▶ REQUIREMENTS
Copy the items below verbatim, from the line containing "The width and height of the screenshot is (1348, 634)." through the line containing "Go to Email", including both of those lines.

(Entries for locating elements and text)
────

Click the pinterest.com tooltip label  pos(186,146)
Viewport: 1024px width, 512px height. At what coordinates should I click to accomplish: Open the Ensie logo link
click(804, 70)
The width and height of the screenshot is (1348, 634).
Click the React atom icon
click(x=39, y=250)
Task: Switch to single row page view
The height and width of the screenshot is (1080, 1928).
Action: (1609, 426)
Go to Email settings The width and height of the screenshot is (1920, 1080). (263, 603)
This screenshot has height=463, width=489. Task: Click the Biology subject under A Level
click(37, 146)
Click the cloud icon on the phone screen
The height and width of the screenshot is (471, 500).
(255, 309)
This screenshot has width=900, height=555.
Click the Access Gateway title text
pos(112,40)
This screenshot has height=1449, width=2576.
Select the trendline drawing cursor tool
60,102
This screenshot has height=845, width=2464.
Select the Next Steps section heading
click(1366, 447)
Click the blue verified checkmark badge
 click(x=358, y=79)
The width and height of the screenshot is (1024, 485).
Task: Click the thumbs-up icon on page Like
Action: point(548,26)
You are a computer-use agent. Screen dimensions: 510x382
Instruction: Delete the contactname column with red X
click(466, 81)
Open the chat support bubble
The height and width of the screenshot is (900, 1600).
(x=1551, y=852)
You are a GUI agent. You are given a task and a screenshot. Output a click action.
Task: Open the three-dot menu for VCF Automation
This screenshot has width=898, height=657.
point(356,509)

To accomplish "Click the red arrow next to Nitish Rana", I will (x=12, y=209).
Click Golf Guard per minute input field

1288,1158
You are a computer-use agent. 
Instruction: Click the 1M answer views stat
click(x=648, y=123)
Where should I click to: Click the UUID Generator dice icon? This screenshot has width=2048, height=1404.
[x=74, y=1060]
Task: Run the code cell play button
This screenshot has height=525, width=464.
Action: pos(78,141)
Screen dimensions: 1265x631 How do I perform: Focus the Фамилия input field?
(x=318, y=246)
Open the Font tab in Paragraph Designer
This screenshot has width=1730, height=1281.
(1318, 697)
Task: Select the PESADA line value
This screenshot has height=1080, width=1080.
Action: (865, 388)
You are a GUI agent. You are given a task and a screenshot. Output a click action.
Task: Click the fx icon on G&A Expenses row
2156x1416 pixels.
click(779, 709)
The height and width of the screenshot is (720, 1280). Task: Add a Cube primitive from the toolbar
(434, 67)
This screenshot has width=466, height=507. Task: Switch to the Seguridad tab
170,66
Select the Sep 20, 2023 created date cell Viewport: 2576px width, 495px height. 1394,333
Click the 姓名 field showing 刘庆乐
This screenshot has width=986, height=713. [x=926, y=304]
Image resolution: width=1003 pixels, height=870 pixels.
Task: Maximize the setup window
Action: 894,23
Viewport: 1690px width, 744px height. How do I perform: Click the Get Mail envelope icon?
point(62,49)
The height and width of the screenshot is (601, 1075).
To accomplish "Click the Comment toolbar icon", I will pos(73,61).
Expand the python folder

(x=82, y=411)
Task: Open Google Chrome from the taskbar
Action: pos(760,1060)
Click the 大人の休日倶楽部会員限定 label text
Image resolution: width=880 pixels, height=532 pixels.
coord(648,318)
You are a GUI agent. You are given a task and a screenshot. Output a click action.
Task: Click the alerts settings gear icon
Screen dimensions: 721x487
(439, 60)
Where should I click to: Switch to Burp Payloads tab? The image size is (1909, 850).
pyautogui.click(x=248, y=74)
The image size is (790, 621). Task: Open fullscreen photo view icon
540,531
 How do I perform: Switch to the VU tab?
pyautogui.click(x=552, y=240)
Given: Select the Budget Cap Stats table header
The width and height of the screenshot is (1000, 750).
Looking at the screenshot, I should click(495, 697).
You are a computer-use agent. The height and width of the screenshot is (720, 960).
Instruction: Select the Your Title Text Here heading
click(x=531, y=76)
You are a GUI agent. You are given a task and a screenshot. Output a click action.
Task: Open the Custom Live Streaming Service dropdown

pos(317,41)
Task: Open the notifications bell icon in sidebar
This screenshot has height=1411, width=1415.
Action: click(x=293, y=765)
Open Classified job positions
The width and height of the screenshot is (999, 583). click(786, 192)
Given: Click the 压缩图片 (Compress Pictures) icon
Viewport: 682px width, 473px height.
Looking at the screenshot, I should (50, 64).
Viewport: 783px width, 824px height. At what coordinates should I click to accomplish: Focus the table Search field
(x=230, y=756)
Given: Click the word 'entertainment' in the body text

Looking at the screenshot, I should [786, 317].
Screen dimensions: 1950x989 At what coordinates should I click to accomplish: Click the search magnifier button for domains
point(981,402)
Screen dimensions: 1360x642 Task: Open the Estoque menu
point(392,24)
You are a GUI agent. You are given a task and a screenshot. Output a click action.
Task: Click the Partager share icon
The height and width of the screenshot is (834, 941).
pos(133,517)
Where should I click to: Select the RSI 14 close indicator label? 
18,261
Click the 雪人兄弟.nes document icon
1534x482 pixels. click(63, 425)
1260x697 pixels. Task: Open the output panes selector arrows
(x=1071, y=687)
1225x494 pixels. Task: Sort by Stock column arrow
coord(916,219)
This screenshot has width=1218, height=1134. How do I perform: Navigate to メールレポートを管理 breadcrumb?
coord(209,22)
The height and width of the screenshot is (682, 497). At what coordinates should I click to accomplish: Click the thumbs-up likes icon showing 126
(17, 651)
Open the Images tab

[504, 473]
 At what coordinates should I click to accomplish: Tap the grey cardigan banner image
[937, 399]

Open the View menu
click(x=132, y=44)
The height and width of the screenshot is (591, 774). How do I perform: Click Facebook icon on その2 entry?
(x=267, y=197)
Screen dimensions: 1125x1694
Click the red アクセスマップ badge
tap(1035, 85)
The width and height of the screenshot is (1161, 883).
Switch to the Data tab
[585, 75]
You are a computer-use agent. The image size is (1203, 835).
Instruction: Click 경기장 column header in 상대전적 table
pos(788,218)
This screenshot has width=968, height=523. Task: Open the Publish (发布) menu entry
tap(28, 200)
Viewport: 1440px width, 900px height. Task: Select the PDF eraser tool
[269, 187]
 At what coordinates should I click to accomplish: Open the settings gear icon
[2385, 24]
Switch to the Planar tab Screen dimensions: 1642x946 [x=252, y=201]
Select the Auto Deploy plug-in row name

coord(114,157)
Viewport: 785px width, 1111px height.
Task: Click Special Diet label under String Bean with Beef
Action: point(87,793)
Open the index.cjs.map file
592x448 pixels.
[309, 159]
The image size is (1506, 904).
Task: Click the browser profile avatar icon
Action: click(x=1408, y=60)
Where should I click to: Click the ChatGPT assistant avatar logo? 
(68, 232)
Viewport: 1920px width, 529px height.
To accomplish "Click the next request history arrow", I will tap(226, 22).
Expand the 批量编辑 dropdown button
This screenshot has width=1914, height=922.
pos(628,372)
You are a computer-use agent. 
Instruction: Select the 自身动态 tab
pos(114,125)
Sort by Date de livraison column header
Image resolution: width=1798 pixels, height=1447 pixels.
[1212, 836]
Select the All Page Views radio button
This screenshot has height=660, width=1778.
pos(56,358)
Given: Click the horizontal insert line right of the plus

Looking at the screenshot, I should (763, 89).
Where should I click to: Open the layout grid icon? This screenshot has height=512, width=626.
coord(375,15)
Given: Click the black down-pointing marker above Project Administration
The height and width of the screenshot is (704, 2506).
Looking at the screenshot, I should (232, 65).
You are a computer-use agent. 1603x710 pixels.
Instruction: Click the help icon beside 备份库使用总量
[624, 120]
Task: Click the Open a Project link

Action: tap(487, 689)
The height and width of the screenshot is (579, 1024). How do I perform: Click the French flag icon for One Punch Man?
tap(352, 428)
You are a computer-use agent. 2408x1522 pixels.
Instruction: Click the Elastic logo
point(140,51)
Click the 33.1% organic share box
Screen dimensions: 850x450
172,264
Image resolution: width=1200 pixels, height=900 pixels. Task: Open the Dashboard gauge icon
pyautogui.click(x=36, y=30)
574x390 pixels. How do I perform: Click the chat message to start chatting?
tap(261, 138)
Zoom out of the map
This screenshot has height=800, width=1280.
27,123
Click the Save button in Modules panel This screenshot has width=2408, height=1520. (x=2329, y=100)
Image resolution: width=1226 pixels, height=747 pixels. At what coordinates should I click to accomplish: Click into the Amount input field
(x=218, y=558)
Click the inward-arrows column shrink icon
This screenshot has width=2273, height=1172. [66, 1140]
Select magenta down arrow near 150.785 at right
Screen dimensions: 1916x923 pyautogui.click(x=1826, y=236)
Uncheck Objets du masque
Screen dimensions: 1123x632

────

▶ ANSWER TO THIS PROBLEM
The width and height of the screenshot is (1348, 634).
Click the React atom icon
click(x=39, y=250)
Task: Switch to single row page view
The height and width of the screenshot is (1080, 1928).
Action: (1609, 426)
Go to Email settings The width and height of the screenshot is (1920, 1080). (263, 603)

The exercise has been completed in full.